La critique, en particulier, a souvent eu du mal à appréhender Paolo Sorrentino. Trop exubérant, trop prétentieux, trop ostentatoire, le metteur en scène napolitain a longtemps eu ce type de critiques accrochées à ses basques depuis ses débuts. On l’a souvent traité de sous-Fellini, tant son tropisme sur le géant de Rimini pouvait parfois s’avérer gênant. Aujourd’hui est peut-être venu le temps de l’apaisement. La Main de Dieu, Grand Prix du Jury à la Mostra de Venise 2021, disponible sur la plateforme Netflix, est un film complètement autobiographique où pour la première fois, Paolo Sorrentino se livre à coeur ouvert, en baissant la garde, à travers Fabietto, porte-parole et reflet fidèle de l’auteur, un adolescent amoureux du cinéma, des femmes et du football.

Dans les années 80 à Naples, Fabietto, adolescent dans une famille mi-bourgeoise mi-populaire, vit une existence ordinaire entre son admiration pour le footballeur Diego Maradona qu’il espère voir rejoindre l’équipe locale et sa fascination pour sa tante Patrizia, une jeune femme sensuelle, libre et psychologiquement perturbée. Il ne sait pas quoi faire de sa vie, bien qu’il soit attiré par le monde du cinéma qui, parfois, envahit sa ville pour des tournages.

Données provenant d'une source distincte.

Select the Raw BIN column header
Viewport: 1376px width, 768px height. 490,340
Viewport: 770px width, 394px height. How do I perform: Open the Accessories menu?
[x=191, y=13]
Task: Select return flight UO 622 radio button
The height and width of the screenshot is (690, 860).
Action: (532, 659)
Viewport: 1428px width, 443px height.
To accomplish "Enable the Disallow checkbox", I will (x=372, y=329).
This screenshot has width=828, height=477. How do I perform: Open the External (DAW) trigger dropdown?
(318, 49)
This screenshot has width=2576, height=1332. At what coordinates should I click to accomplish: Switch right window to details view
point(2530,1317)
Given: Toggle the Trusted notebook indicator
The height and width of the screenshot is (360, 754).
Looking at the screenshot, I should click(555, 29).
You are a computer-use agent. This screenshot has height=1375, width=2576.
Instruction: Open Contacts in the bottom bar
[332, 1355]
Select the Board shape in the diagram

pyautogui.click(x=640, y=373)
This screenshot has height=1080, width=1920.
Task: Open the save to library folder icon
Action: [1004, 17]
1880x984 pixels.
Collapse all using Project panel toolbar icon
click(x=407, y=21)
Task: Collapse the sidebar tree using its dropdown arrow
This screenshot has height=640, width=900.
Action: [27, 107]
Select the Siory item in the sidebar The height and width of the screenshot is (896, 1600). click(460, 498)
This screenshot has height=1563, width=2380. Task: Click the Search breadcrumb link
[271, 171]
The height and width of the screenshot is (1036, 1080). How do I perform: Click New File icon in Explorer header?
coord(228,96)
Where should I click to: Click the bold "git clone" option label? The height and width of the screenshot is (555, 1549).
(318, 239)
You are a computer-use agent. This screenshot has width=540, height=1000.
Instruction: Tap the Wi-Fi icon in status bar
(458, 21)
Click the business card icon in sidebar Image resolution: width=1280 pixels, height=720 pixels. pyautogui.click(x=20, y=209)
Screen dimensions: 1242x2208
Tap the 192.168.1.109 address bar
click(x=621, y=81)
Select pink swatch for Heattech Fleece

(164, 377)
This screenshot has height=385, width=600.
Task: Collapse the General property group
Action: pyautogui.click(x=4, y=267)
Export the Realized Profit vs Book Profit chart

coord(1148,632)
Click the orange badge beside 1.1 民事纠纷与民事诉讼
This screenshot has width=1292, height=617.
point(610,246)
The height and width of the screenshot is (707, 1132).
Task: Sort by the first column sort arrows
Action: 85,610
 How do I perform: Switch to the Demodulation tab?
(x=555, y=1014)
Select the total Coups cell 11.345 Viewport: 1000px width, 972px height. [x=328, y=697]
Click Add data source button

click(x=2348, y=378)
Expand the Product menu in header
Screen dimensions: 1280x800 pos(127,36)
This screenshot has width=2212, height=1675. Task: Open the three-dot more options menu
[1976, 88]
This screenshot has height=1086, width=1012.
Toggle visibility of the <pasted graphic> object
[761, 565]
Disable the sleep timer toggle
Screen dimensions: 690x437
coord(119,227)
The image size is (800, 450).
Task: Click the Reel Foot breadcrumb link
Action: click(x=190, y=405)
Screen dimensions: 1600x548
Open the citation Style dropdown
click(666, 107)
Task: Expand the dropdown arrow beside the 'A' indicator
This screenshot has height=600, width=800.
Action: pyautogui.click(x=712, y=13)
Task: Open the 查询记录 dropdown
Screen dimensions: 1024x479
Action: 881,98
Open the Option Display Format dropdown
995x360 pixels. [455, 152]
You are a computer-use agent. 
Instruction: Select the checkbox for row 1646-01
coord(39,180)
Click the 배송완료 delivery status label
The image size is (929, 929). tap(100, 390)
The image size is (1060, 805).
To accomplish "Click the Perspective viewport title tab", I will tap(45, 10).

La Main de Dieu, Grand Prix du Jury à la Mostra de Venise 2021, disponible sur la plateforme Netflix, est un film complètement autobiographique où pour la première fois, Paolo Sorrentino se livre à coeur ouvert, en baissant la garde, à travers Fabietto, porte-parole et reflet fidèle de l’auteur, un adolescent amoureux du cinéma, des femmes et du football.

Pourtant le pari était loin d’être gagné pour Paolo Sorrentino. Lorsque le film commence, avec son travelling sur la mer, se transformant en panoramique circulaire pour couvrir la crique, beau plan au demeurant, on se dit à juste titre que Sorrentino n’a pas remisé sa prétention au placard. Erreur, ce sera en fait la seule incartade stylistique du metteur en scène pendant tout le film, une sorte d’adieu ostentatoire au Sorrentino lyrique d’avant. Le reste sera filmé de manière très classique, très (trop?) sobre, afin de recréer la période qui a couvé l’adolescence du réalisateur. Néanmoins, pendant une bonne heure, Sorrentino se livre à son péché mignon d’imitation du maître Fellini, en nous livrant sa version d’Amarcord, en un peu plus vulgaire. Les saynètes autour de Maradona peuvent paraître amusantes, sans être pour autant significatives. Si l’on creusait un peu, on pourrait y déceler une fascination pour une figure populaire mi-artiste mi escroc, peut-être révélatrice de la personnalité artistique de Sorrentino. De la première heure, il ne reste donc pas grand’chose hormis quelques séquences autour de la tante Patrizia, l’élément déstabilisateur de la famille, annonciateur d’une autre vie possible.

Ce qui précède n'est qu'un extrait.